## What the task asks:
Please identify every line in the listing below that contains the string "Instruction", matching case exactly, and copy each of those lines.

## Record excerpts:
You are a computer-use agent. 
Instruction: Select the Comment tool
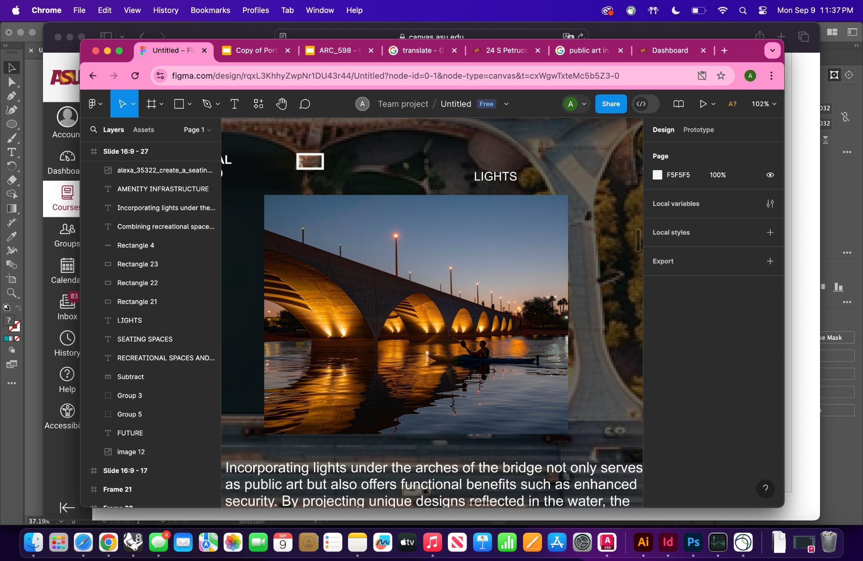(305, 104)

==

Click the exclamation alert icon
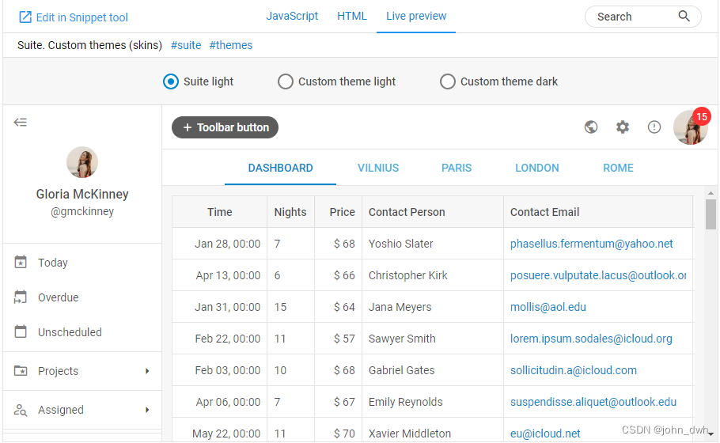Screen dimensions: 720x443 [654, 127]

## Correct output:
Instruction: Select the Comment tool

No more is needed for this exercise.